>> Start Selected excerpt

Today's reading group is a last-minute topic change, as our originally-scheduled presenter was unable to attend. We will reschedule Prof. David Bamman to talk about natural language processing over a fanfiction corpus later in the year.
Quinn Dombrowski of Research IT will present on text analysis resources on the national XSEDE compute infrastructure, and a potential model for making national high-performance compute resources accessible for humanists, including those at institutions without local support for research computing.
When: Thursday, March 9, 2017 from 12 - 1pm
Background on the Text Analysis Gateway on XSEDE: https://wrathematics.github.io/_pages/files/papers/2015/tag.pdf
Presenting: Quinn Dombrowski
Aaron Culich, Research IT
Anna Sackmann, Library
Aron Roberts, Research IT
Bill Allison, IST-API & Chief Technology Officer
Brandon Eltiste, Library
Cody Hennessey, Library
Deb McCaffrey, Research IT (BRC Domain Consultant)
Emilia Malachowski, Research IT
Larry Conrad, CIO
Michael Campos-Quinn, Pacific Film Archive
Richard Katz, SAIT
Rick Jaffe, Research IT
Ron Sprouse, Linguistics
Scott Peterson, Library
Steve Masover, Research IT
[See slides, PDF]
DH use cases that want to be run on an HPC cluster: large photogrammetry jobs (Photoscan); OCR at scale (Tesseract); text analysis (no single software solution to apply -- there are many, depending).
XSEDE Text Analysis Gateway
Presentation of an XSEDE GUI that provides a non-command-line gateway to digital humanists for text analysis. Only accepts ASCII text, a limitation for humanists dealing with languages expressed in other alphabets (Cyrillic, Chinese, etc.). Other awkwardness in the UI, it's under development. What's in place is the first set of 'easiest to implement' functionality.
Voyant: voyant-tools.org --- widely used, unicode, useful even though the various panes visible in this online tool can't be regenerated via exported underlying R code ... it is possible to download and run locally, one option under consideration is to run it on XSEDE infrastructure.
Larry: How broad is interest in this kind of tool?
Quinn: text-analysis working group; but also people who do literary studies and other text-analysis research even if the researchers don't consider themselves digital humanists.
Patrick: Text analysis courses?
Cody: Laura Nelson teaching DH course in history this term. Not using these tools, but these concepts are getting treated.
Aaron: Interesting tension between the nice web interface provided by some of these terms, but constrained to what developer offers; vs. having to learn how to code R or Python, etc., to generate what they want to.
Richard: Data Stages of the XSEDE Text Analysis Gateway suggests a plugin kind of architecture might be possible.

>> End Selected excerpt
>> Start Raw data

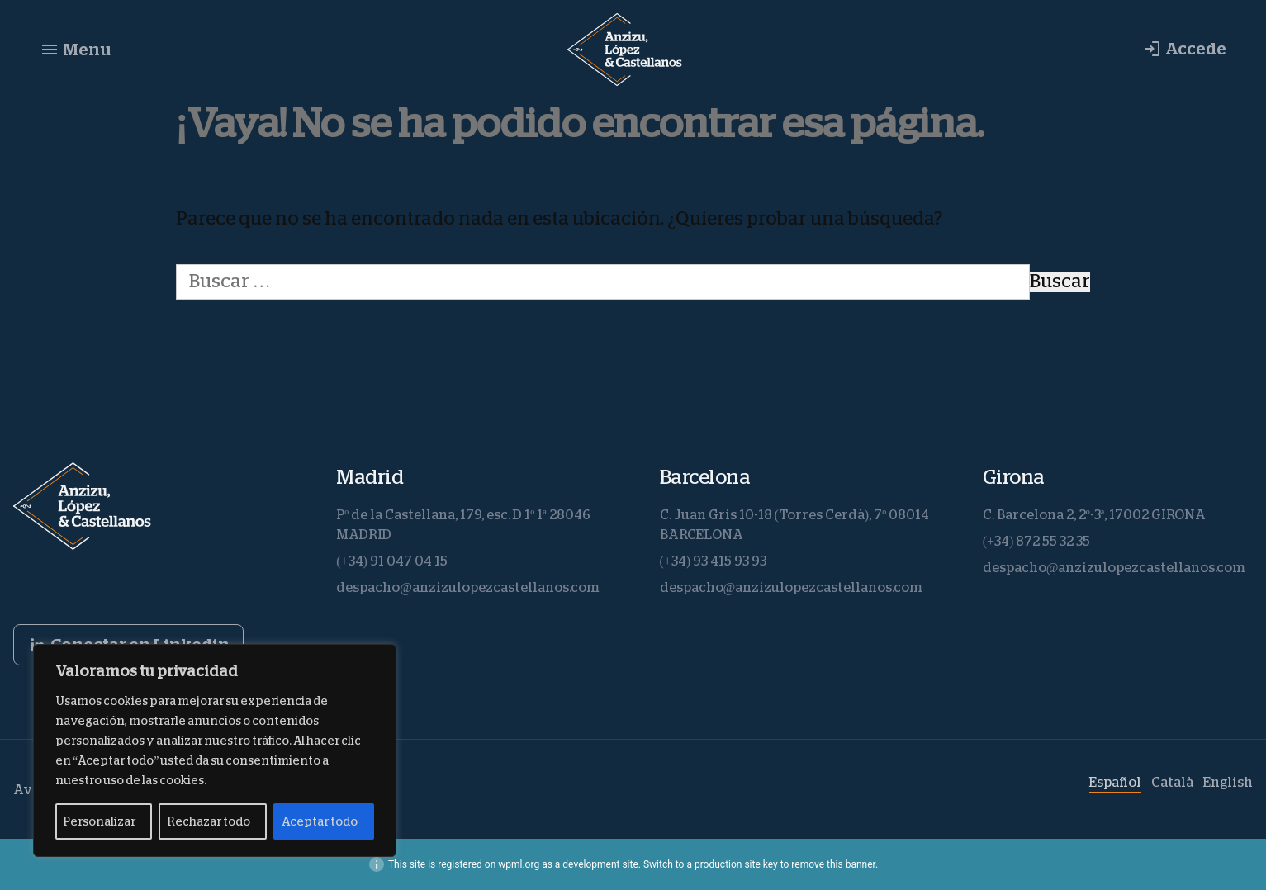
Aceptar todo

>> End Raw data

● Your objective
Reproduce the reading group notes between "Emilia Malachowski, Research" and "are many, depending).", inclusive, swapping "Research IT" for "Research Computing".

● Answer
Emilia Malachowski, Research Computing
Larry Conrad, CIO
Michael Campos-Quinn, Pacific Film Archive
Richard Katz, SAIT
Rick Jaffe, Research Computing
Ron Sprouse, Linguistics
Scott Peterson, Library
Steve Masover, Research Computing
[See slides, PDF]
DH use cases that want to be run on an HPC cluster: large photogrammetry jobs (Photoscan); OCR at scale (Tesseract); text analysis (no single software solution to apply -- there are many, depending).